--- WORK ITEM A ---
In the Dubai Science Park article, return the words from "One of Dubai" up to and including "vaccines and injectables.", copied exactly.
--- WORK ITEM B ---
Pick up the Dubai Science Park article after its last sentence and keep writing it.

--- TEXT SEGMENT ---

☆ ☆ ☆ ☆ ☆ ☆ ☆

The Dubai Science Park, part of the TECOM Group PJSC, is home to several companies specialising in the sciences, energy, and environmental sectors. It has been instrumental in creating a science-focused ecosystem in the emirate.
In an interview, Marwan Abdulaziz Janahi, Senior Vice President, Dubai Science Park, highlighted that about 60 per cent of the Dubai Science Park’s community includes companies operating in the healthcare sector. The community acts as the operating base for many pharmaceuticals, biotech, medical devices, and digital health firms.
He said: “Today, it is fascinating to see how digital health is making an impact on all aspects of healthcare, right from treatment and diagnosis to hospital management. This disruption is taking place right now and will continue to play a bigger role, thanks to the increasing availability of data. Therefore, it is essential to have one unified source of data.”
One of Dubai Science Park’s key focus areas is manufacturing. For instance, the Park is currently home to a pharmaceutical manufacturer, Janahi shared. But the Park has also seen an increasing demand for manufacturing vaccines and injectables.
Janahi explained: “With manufacturing, creating a base is essential. Even if you start with a simple product, like a tablet, you can always add it to your manufacturing base. So, for example, in our facility, we have a company specialising in manufacturing inhalers, and they can ramp up production as and when needed.”

☆ ☆ ☆ ☆ ☆ ☆ ☆

--- ENTRIES PROVIDED ---
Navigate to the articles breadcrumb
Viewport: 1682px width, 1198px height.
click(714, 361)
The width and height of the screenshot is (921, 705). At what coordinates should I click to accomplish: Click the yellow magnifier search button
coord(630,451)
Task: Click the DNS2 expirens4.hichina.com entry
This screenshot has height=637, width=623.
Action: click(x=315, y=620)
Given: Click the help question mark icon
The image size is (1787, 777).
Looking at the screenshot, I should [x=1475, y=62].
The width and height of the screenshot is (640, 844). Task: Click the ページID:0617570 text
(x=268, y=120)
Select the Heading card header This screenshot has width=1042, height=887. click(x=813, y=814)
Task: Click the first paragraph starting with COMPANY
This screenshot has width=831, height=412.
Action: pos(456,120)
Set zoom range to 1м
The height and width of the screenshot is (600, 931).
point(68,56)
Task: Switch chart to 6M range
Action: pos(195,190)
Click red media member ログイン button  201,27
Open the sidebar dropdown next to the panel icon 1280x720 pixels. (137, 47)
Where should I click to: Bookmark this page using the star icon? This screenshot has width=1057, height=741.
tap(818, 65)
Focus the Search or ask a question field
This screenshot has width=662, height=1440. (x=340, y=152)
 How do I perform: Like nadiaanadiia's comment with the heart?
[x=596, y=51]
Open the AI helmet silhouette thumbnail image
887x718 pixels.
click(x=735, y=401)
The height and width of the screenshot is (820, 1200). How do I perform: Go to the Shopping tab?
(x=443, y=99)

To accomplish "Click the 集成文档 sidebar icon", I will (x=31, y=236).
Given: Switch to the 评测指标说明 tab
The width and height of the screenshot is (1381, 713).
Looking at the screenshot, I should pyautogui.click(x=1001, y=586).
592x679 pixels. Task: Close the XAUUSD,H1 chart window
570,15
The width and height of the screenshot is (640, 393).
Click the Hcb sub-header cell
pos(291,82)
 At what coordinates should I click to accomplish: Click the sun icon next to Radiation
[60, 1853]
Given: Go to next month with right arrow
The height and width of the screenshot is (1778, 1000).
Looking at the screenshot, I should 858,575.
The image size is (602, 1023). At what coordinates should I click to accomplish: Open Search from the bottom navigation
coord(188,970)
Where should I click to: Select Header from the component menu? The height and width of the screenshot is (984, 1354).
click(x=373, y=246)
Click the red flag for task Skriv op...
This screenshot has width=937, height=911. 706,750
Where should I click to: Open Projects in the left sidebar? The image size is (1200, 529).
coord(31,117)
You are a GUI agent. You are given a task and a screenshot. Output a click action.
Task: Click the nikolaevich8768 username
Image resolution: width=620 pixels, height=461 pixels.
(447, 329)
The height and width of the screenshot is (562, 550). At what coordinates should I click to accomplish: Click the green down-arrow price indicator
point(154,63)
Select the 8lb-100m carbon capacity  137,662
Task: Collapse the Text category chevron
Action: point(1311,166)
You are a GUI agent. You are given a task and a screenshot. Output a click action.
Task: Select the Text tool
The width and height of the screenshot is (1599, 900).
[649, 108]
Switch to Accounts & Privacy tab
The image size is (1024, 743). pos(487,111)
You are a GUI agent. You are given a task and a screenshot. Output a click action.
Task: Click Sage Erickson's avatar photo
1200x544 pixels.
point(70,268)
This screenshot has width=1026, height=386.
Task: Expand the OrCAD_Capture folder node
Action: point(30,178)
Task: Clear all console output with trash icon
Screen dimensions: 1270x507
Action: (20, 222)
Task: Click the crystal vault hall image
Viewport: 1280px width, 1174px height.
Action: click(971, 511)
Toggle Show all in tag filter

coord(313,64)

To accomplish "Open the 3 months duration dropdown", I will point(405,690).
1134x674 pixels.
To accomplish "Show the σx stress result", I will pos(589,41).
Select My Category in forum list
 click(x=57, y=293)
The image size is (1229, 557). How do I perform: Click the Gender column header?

☆ ☆ ☆ ☆ ☆ ☆ ☆

--- ANSWER SECTION A ---
One of Dubai Science Park’s key focus areas is manufacturing. For instance, the Park is currently home to a pharmaceutical manufacturer, Janahi shared. But the Park has also seen an increasing demand for manufacturing vaccines and injectables.

--- ANSWER SECTION B ---
Marwan Abdulaziz Janahi
He further stressed that while the business hub of the UAE may appear small when compared to its regional counterparts, it is the gateway to some of the world’s major markets. “Manufacturing is a long-term investment. Both Emirates and Etihad have made extensive investments in cold chain and special handling of pharmaceuticals, which offers a global reach for companies,” he added.
Another factor that makes the UAE an attractive business destination is the launch of the golden visas. “The UAE has always been an inclusive society, and I have always been an advocate of talent retention and acquisition,” said Janahi. “Also, scientific discoveries take a long time to reach the market as many research and clinical trials occur behind the scenes. Now, thanks to the golden visa and other initiatives, talent from around the world is coming to Dubai with a longer-term mindset.
He concluded: “The UAE is renowned as a market opener with people from all over the world coming here to discuss how to enter new markets and get access to products from other regions. I think the country’s next growth phase should focus on creating value and intellectual property (IP) from the UAE. We need to create an entire ecosystem, from academia to investors.”